African and Asian Diasporas: Culture, Politics, Identities

Dr. Zerrin Özlem Biner & Dr. Hassan Ould Moctar (3 Credits)

Scholars of Diaspora have argued that Diaspora has enabled the conceptualisation of communities beyond reified and essentialist ethnic or racial configurations. Central notions associated with Diaspora are those of imagination, consciousness, subjectivity, recognition. As James Clifford long ago noted, diaspora functions as a utopic/dystopic vision to think of political subjectivities and communities not as epiphenomena of nation-states but as springboard for de-territorialised formations. Yet, many diasporic communities are still trapped in (albeit ever transforming) colonial forms of power and material dispossession, not only of their identity and culture, but also of their land and resources. Against this background the course offers an exploration of the formation of diasporas and their cultural politics. It looks at how diasporic subjectivities are formed through gendered aesthetic practices and performances, which can take on and signify religious, cultural, political meanings, which are in turn constantly negotiated, hybridised and re-fashioned across bodies, times and spaces. It also focuses on how the liberal state deals with difference and diasporic identities. In particular, the course examines the ways in which secularism and multiculturalism have "managed" embodied identities and subjectivities that are visible in the public sphere as well as attempts to contain, manage, suppress and domesticate 'difference'. In the second part, the course focuses on diasporas as cultures of resistance and the dissolution of boundaries effected in everyday diasporic practices, from pop-culture to music, literature and food.

Anthropology and Climate Change

Dr.
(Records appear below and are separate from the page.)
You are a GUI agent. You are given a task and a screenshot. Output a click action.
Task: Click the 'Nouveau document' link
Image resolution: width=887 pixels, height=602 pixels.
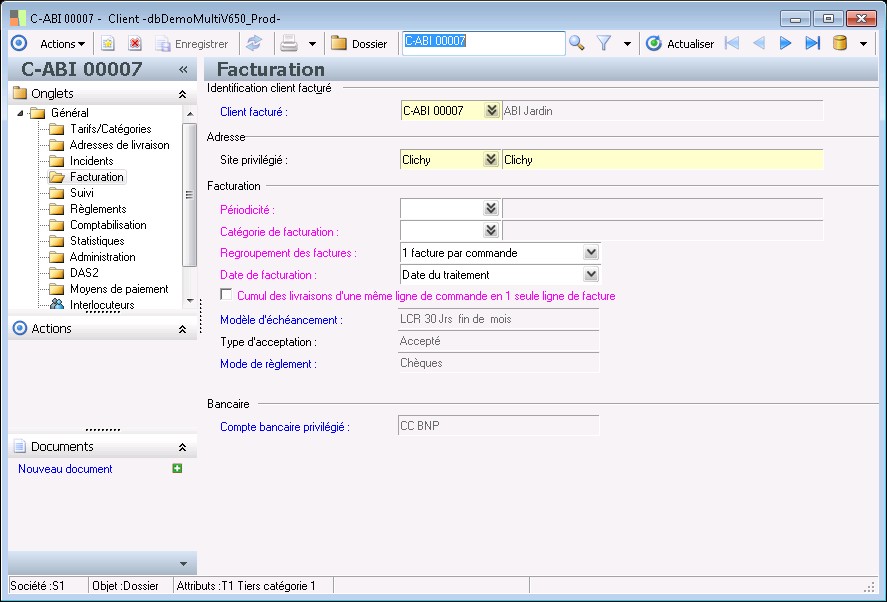pyautogui.click(x=65, y=469)
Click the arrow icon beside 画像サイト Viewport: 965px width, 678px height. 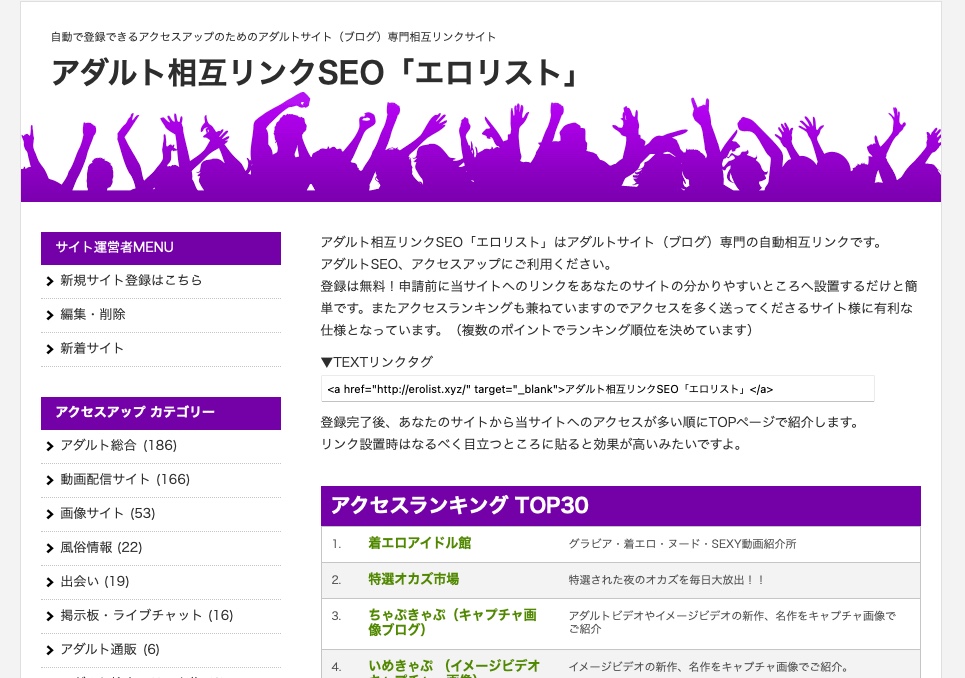[50, 513]
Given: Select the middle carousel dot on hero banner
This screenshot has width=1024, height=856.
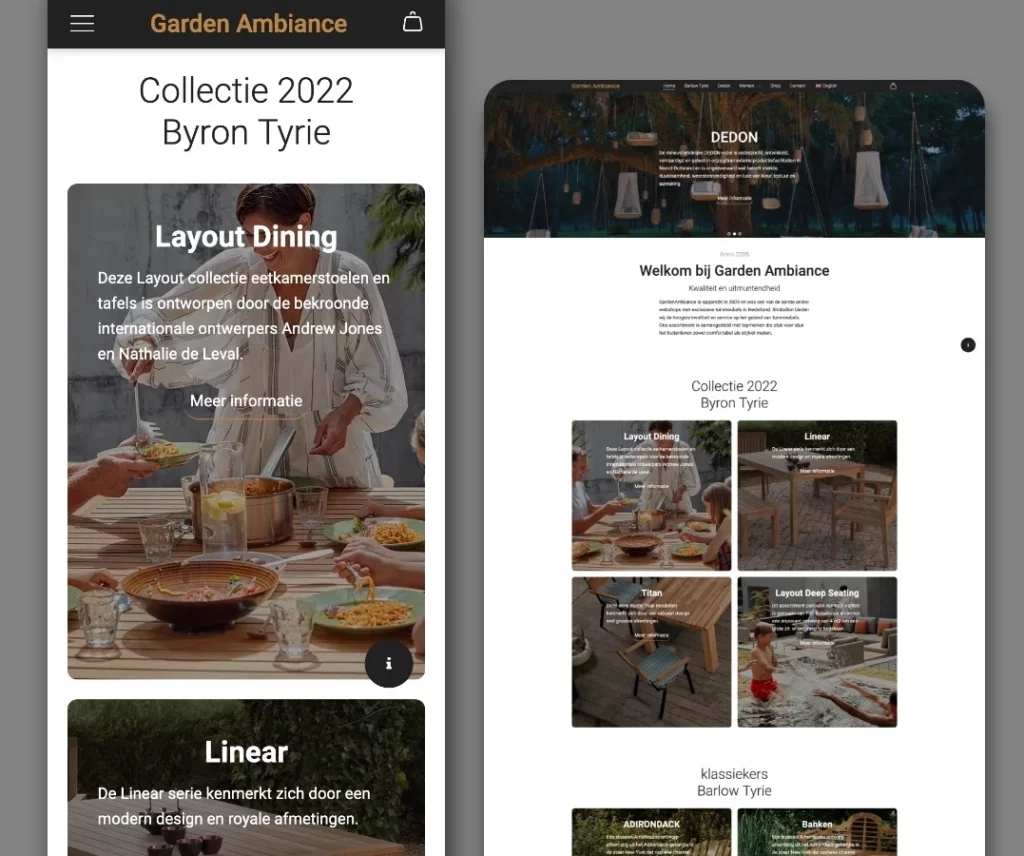Looking at the screenshot, I should click(x=734, y=234).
Saad Quasem (3 Credits)

Students will engage with the central theoretical and ethical debates relating to anthropologies of climate change, and consider how these have developed in relation to key social movements and moments from the 1960s onwards. Questions of temporality, political economy, development, justice, the concept of harm, emotion, activism and feminist ecologies of care are explored in the context of the anthropocene, with students encouraged to consider how they might approach crafting their own anthropologies of climate change. Whilst attention is given to historical antecedents and the development of climate as an object of concern, both within and outside the academy, the course looks at contemporary developments and encourages students to think about how they might engage with and shape emergent anthropologies of the anthropocene. In this, the intersection between anthropology and activism is explored, as we ask not only how we can write anthropologies of a warming planet, but also how anthropologies of the anthropocene can help us collectively navigate uncertain planetary futures.

Joint MA dissertation

The MA dissertation provides a unique opportunity to pursue a long-standing or new interest and/or to explore, in some depth, a topic that is relevant to your anticipated career and/or future research plans. Students should link their topic with themes and concerns raised in the MA programme's core modules, but may also wish to pursue angles of inquiry suggested by option modules that speak to their own particular interests, whether disciplinary, geographic or thematic in focus. There is also ample scope for developing such special interests by taking advantage of the rich calendar of regular seminars and special lectures at SOAS, organised by all the School’s departments and centres.